--- begin Text shown ---

These factors means that Avanza is likely to have a nice growth trajectory in the coming years.

2. Despite its strong competitive position, Avanza faces key revenue and service level risks in the upcoming years

A. Avanza revenues have been increasingly dependent on net interest income, which is likely to shrink in the upcoming years

The Net Interest Income (NII) squeeze is the most significant cyclical threat to Avanza’s economics. To understand the impact, we must look at the asymmetry of the balance sheet: Avanza’s raw material is a SEK 101bn deposit base, much of which sits in transaction accounts at 0% interest. When the Riksbank policy rate was high (reaching 4.0% in 2024), Avanza captured a massive spread by placing this “free” cash with the central bank or lending it to customers. However, as the Swedish policy rate has stabilized at 1.75% (since October 2025) with long-term expectations trending toward a “neutral” 2.00% by 2027, this spread is tightening.

The squeeze is exacerbated by the variable nature of Avanza’s assets. Unlike traditional banks that hold long-dated fixed mortgages, Avanza’s internally financed mortgages (SEK 15.8bn) and margin loans (SEK 11.7bn) are almost entirely variable-rate, with terms directly tied to the policy rate and repricing intervals as short as three months. This means that when the Riksbank cuts rates, Avanza’s lending yield drops almost instantly, while their deposit costs – already at or near zero – have no floor left to break. This creates negative convexity: Avanza enjoys 100% of the upside when rates rise but bears the full brunt of the margin compression when they fall. With NII currently representing 35% of total income, even a 50-basis-point downward shift in the yield environment can erase hundreds of millions in high-margin profit, forcing the bank to rely even more heavily on its volatile “Trading Toll” to maintain its 40% Return on Equity.

--- end Text shown ---

Written request 1: Please copy the records word for word, from the line containing "Click the Mahara logo in header" through the end of the records, and leave out the pictures.
Written request 2: Continue the text on Avanza's business risks from the point where it stops.

--- begin Given data ---

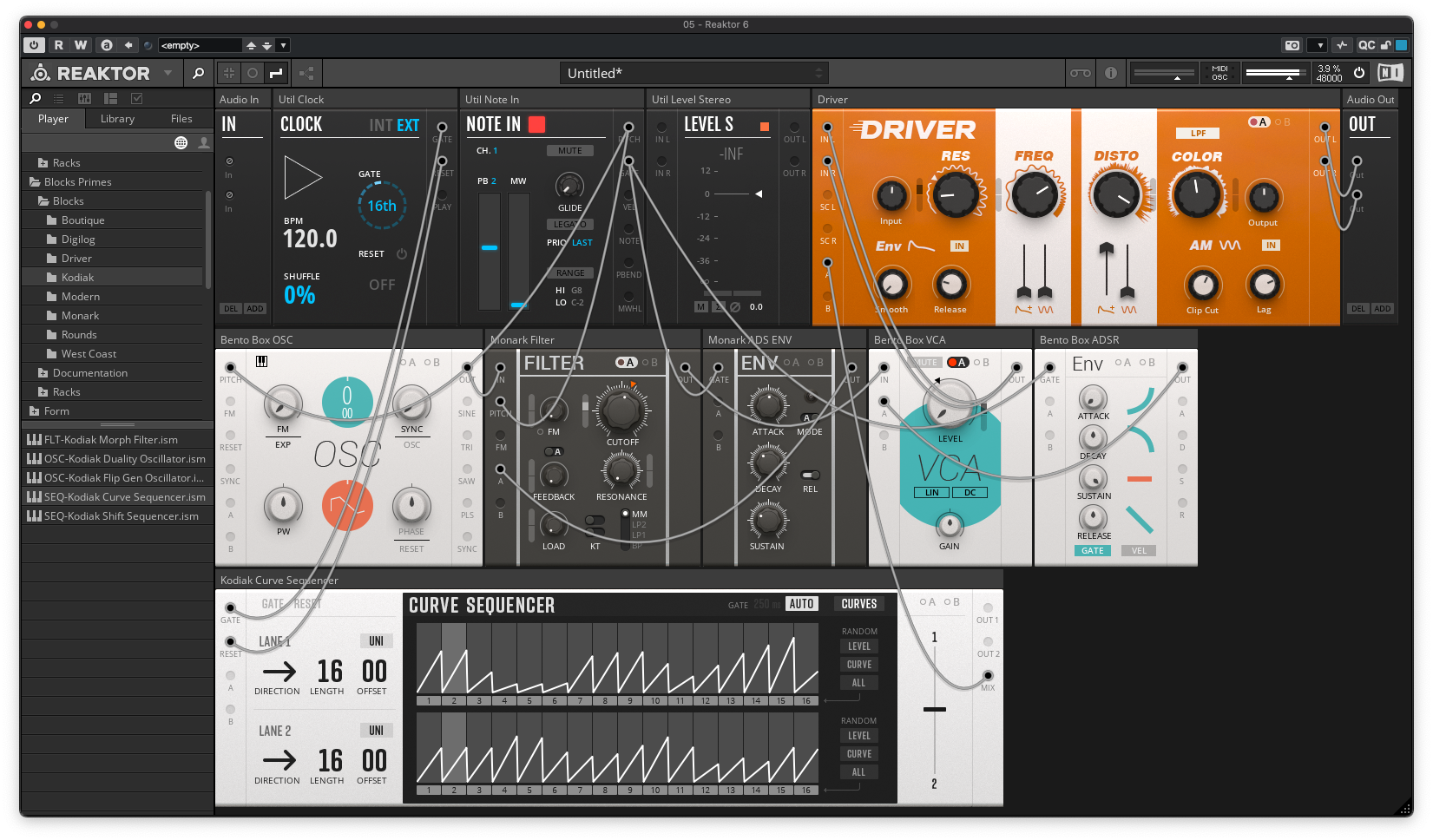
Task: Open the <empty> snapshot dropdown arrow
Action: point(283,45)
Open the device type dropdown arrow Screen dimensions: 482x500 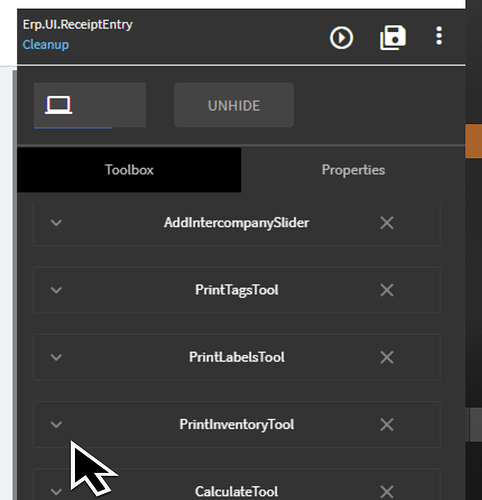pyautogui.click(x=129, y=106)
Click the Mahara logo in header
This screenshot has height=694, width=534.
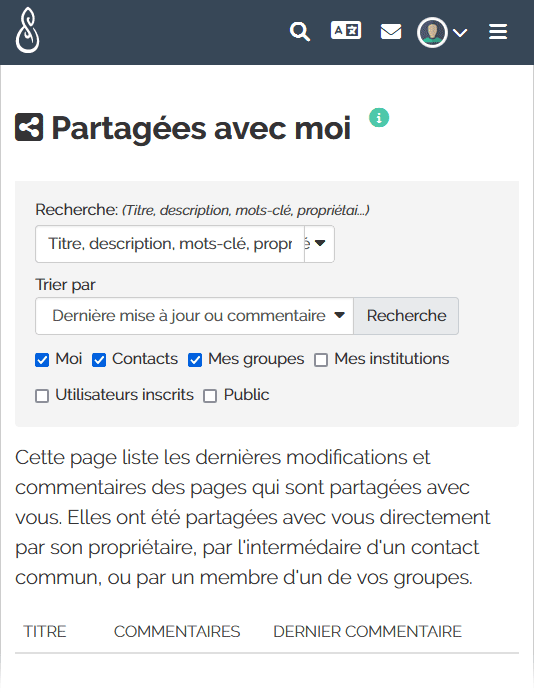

--- end Given data ---

Written answer 1:
Click the Mahara logo in header
This screenshot has height=694, width=534.

Written answer 2:
Having said that, overall Net Interest Income has remained stable in the Q4 of 2025 (vs Q4 2024), when the rates varied between 1.75% and 2.00%, as lower spreads are compensated by higher volumes of deposits.

Avanza’s ongoing transition to a cloud-native architecture represents a high-stakes “engine swap” performed while the vehicle is moving at 100 mph. This challenge arose as a direct consequence of the “Success Trap”: a legacy on-premise infrastructure designed for the trading volumes of 2015 proved increasingly fragile under the weight of 2.24 million customers and the “burst traffic” generated by high-velocity US tech trading (e.g., Nvidia and Tesla). This technical debt has manifested in historic platform instabilities during peak market volatility, which now poses a structural threat under the EU’s Digital Operational Resilience Act (DORA). Unlike its rival Nordnet – which underwent a deep-tissue IT modernization during its private equity phase (2017–2020) and now enjoys an “offensive” tech stack – Avanza is currently engaged in rehabilitative spending. The 2026 roadmap, characterized by a projected 9% increase in operating expenses, involves a complex, phased refactoring of monolithic code into serverless microservices. This is not a simple “lift-and-shift” to AWS or Azure; it is a fundamental re-architecting designed to enable horizontal auto-scaling. The execution risk here is binary: if successfully navigated, Avanza unlocks a decade of 70% margins and superior reliability; however, any synchronization error in the core ledger or a high-profile migration outage would not only trigger massive regulatory fines but could also shatter the 16-year trust moat that fuels the company’s low-cost customer acquisition. This migration is the final hurdle to proving Avanza is a modern software powerhouse rather than a legacy broker with a digital veneer, but the next 18 months remain the bank’s most significant “unforced error” vulnerability.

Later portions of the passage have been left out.